Exercise instructions –
Please rewrite the items below as a numbered list, leaving out blank lines: begin at the line that has "Partenaires (863, 1849)", and stop after the line that has "In the Media (62, 1759)".

· · ·

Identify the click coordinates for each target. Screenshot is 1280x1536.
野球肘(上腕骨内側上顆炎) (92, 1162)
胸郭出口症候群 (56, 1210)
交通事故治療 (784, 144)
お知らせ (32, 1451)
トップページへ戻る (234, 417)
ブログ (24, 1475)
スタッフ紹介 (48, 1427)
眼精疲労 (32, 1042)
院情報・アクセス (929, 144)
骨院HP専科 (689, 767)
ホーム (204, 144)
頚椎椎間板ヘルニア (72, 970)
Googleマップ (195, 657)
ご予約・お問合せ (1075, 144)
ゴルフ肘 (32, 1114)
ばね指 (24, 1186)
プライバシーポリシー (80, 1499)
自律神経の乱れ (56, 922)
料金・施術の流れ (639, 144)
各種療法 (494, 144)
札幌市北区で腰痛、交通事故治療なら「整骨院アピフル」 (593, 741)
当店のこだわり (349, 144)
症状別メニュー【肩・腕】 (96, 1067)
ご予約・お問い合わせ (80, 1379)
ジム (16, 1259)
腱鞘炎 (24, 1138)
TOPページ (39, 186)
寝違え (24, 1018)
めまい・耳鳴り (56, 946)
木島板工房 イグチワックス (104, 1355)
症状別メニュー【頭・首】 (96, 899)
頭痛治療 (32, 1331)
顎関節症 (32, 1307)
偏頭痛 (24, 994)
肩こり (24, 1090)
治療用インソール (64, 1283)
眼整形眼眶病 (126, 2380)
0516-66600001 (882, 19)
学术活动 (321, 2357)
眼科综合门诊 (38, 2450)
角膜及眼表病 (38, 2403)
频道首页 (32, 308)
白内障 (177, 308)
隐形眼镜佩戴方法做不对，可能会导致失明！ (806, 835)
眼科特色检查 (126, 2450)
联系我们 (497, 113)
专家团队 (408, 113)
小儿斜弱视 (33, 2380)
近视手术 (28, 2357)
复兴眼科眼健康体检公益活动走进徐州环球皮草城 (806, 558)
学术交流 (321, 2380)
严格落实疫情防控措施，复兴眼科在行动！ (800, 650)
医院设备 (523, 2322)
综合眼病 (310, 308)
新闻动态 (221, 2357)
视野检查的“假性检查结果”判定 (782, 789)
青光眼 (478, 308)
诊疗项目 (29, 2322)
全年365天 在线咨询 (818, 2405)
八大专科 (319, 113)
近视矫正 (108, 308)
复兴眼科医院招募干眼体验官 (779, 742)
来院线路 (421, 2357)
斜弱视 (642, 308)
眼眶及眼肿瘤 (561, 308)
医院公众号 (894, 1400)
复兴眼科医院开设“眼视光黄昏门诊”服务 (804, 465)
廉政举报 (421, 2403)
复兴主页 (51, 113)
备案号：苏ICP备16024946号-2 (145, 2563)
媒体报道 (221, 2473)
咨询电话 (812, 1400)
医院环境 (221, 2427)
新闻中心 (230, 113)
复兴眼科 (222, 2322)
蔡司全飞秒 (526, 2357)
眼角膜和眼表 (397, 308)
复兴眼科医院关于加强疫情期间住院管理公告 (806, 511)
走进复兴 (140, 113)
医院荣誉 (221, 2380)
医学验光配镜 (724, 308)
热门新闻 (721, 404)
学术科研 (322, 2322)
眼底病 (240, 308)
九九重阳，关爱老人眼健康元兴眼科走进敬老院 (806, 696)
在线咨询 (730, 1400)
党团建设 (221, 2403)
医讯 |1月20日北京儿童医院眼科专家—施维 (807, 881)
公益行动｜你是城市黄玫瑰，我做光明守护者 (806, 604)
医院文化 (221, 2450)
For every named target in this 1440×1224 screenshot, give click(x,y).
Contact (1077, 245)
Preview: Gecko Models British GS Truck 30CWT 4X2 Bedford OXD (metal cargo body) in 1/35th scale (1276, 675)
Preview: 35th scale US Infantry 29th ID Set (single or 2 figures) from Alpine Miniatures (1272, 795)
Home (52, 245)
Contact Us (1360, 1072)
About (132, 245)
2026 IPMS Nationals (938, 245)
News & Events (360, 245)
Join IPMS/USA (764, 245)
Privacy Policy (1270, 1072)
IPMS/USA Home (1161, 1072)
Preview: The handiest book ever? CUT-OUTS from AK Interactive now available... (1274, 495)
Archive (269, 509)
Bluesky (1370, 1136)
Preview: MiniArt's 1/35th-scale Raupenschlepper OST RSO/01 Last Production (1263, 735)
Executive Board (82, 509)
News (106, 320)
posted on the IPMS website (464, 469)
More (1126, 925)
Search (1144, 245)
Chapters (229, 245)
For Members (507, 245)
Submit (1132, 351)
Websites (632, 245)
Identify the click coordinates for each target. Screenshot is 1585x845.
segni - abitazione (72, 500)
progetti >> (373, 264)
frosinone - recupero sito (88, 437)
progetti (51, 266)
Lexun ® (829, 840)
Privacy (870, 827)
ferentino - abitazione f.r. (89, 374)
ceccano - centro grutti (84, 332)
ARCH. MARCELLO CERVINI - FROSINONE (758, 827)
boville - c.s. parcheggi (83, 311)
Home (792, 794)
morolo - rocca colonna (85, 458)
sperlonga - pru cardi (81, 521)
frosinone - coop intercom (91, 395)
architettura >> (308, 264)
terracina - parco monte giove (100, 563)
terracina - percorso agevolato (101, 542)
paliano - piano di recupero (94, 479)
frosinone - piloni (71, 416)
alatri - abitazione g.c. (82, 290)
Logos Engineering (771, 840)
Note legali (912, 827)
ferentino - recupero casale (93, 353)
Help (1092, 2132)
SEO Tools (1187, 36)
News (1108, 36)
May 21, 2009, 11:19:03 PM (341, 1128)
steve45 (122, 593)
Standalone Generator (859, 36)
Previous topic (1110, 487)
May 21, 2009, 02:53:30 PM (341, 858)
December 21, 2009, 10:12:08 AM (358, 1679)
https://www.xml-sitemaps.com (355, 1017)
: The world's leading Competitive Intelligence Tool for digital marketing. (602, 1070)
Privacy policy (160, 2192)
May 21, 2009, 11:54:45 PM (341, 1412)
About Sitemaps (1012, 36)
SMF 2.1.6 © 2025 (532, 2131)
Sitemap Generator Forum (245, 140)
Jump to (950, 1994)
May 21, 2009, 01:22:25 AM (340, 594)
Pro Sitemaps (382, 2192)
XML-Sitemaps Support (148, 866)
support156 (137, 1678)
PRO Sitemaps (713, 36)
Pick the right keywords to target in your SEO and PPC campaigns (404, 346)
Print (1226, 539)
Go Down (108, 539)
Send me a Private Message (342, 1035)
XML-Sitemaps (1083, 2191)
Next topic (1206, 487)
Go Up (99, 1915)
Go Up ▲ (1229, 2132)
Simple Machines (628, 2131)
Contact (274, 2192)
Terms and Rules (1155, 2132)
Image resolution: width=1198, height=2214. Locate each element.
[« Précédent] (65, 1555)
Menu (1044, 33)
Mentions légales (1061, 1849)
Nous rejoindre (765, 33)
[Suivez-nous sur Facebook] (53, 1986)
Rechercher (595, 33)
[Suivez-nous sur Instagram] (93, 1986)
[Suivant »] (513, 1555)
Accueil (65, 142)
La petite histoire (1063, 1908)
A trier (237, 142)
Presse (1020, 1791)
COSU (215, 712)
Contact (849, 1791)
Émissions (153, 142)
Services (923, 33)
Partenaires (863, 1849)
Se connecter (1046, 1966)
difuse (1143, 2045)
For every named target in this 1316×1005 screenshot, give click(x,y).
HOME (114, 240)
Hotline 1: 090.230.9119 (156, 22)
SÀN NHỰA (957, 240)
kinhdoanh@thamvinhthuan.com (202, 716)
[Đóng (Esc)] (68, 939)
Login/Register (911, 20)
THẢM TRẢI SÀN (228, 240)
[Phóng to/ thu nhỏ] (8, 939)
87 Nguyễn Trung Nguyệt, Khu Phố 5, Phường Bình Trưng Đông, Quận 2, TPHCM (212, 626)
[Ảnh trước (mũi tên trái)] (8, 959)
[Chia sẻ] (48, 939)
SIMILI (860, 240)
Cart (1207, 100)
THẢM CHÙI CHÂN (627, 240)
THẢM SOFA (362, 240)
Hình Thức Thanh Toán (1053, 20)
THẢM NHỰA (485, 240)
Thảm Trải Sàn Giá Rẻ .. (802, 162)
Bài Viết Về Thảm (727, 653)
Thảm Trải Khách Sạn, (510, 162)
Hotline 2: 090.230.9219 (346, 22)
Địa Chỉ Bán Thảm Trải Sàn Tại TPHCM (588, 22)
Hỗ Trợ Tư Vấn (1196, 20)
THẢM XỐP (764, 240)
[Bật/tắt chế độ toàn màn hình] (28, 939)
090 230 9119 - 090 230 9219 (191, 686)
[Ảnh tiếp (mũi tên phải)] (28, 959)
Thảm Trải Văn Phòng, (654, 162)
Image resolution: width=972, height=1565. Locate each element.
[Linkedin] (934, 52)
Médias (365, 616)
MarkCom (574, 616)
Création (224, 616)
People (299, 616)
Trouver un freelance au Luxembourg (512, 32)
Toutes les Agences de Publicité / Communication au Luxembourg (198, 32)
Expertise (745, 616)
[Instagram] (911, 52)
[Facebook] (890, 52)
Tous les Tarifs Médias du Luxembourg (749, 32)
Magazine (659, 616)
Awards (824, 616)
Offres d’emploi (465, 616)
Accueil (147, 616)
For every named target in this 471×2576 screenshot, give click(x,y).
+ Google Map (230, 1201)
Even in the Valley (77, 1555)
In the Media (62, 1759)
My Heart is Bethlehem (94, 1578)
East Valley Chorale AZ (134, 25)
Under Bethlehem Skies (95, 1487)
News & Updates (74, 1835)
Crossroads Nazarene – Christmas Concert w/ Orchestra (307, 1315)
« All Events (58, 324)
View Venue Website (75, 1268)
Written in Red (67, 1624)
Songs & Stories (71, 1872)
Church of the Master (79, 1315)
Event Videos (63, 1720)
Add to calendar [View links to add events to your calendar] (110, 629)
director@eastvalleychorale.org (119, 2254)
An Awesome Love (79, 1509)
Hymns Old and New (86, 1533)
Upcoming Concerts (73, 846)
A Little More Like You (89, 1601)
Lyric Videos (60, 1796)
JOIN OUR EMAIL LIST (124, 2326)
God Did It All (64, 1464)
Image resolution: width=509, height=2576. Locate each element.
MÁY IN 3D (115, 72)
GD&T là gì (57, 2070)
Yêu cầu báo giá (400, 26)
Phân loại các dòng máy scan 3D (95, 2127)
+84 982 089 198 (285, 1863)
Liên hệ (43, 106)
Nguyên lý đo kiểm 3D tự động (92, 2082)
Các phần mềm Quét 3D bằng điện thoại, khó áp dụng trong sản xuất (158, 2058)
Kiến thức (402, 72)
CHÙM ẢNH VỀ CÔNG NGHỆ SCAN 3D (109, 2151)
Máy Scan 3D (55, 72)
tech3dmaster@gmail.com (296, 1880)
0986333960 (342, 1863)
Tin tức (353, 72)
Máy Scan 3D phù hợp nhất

· · ·

Answer in full –
1. Partenaires (863, 1849)
2. Se connecter (1046, 1966)
3. difuse (1143, 2045)
4. For every named target in this 1316×1005 screenshot, give click(x,y).
5. HOME (114, 240)
6. Hotline 1: 090.230.9119 (156, 22)
7. SÀN NHỰA (957, 240)
8. kinhdoanh@thamvinhthuan.com (202, 716)
9. [Đóng (Esc)] (68, 939)
10. Login/Register (911, 20)
11. THẢM TRẢI SÀN (228, 240)
12. [Phóng to/ thu nhỏ] (8, 939)
13. 87 Nguyễn Trung Nguyệt, Khu Phố 5, Phường Bình Trưng Đông, Quận 2, TPHCM (212, 626)
14. [Ảnh trước (mũi tên trái)] (8, 959)
15. [Chia sẻ] (48, 939)
16. SIMILI (860, 240)
17. Cart (1207, 100)
18. THẢM CHÙI CHÂN (627, 240)
19. THẢM SOFA (362, 240)
20. Hình Thức Thanh Toán (1053, 20)
21. THẢM NHỰA (485, 240)
22. Thảm Trải Sàn Giá Rẻ .. (802, 162)
23. Bài Viết Về Thảm (727, 653)
24. Thảm Trải Khách Sạn, (510, 162)
25. Hotline 2: 090.230.9219 (346, 22)
26. Địa Chỉ Bán Thảm Trải Sàn Tại TPHCM (588, 22)
27. Hỗ Trợ Tư Vấn (1196, 20)
28. THẢM XỐP (764, 240)
29. [Bật/tắt chế độ toàn màn hình] (28, 939)
30. 090 230 9119 - 090 230 9219 (191, 686)
31. [Ảnh tiếp (mũi tên phải)] (28, 959)
32. Thảm Trải Văn Phòng, (654, 162)
33. Image resolution: width=972, height=1565. Locate each element.
34. [Linkedin] (934, 52)
35. Médias (365, 616)
36. MarkCom (574, 616)
37. Création (224, 616)
38. People (299, 616)
39. Trouver un freelance au Luxembourg (512, 32)
40. Toutes les Agences de Publicité / Communication au Luxembourg (198, 32)
41. Expertise (745, 616)
42. [Instagram] (911, 52)
43. [Facebook] (890, 52)
44. Tous les Tarifs Médias du Luxembourg (749, 32)
45. Magazine (659, 616)
46. Awards (824, 616)
47. Offres d’emploi (465, 616)
48. Accueil (147, 616)
49. For every named target in this 471×2576 screenshot, give click(x,y).
50. + Google Map (230, 1201)
51. Even in the Valley (77, 1555)
52. In the Media (62, 1759)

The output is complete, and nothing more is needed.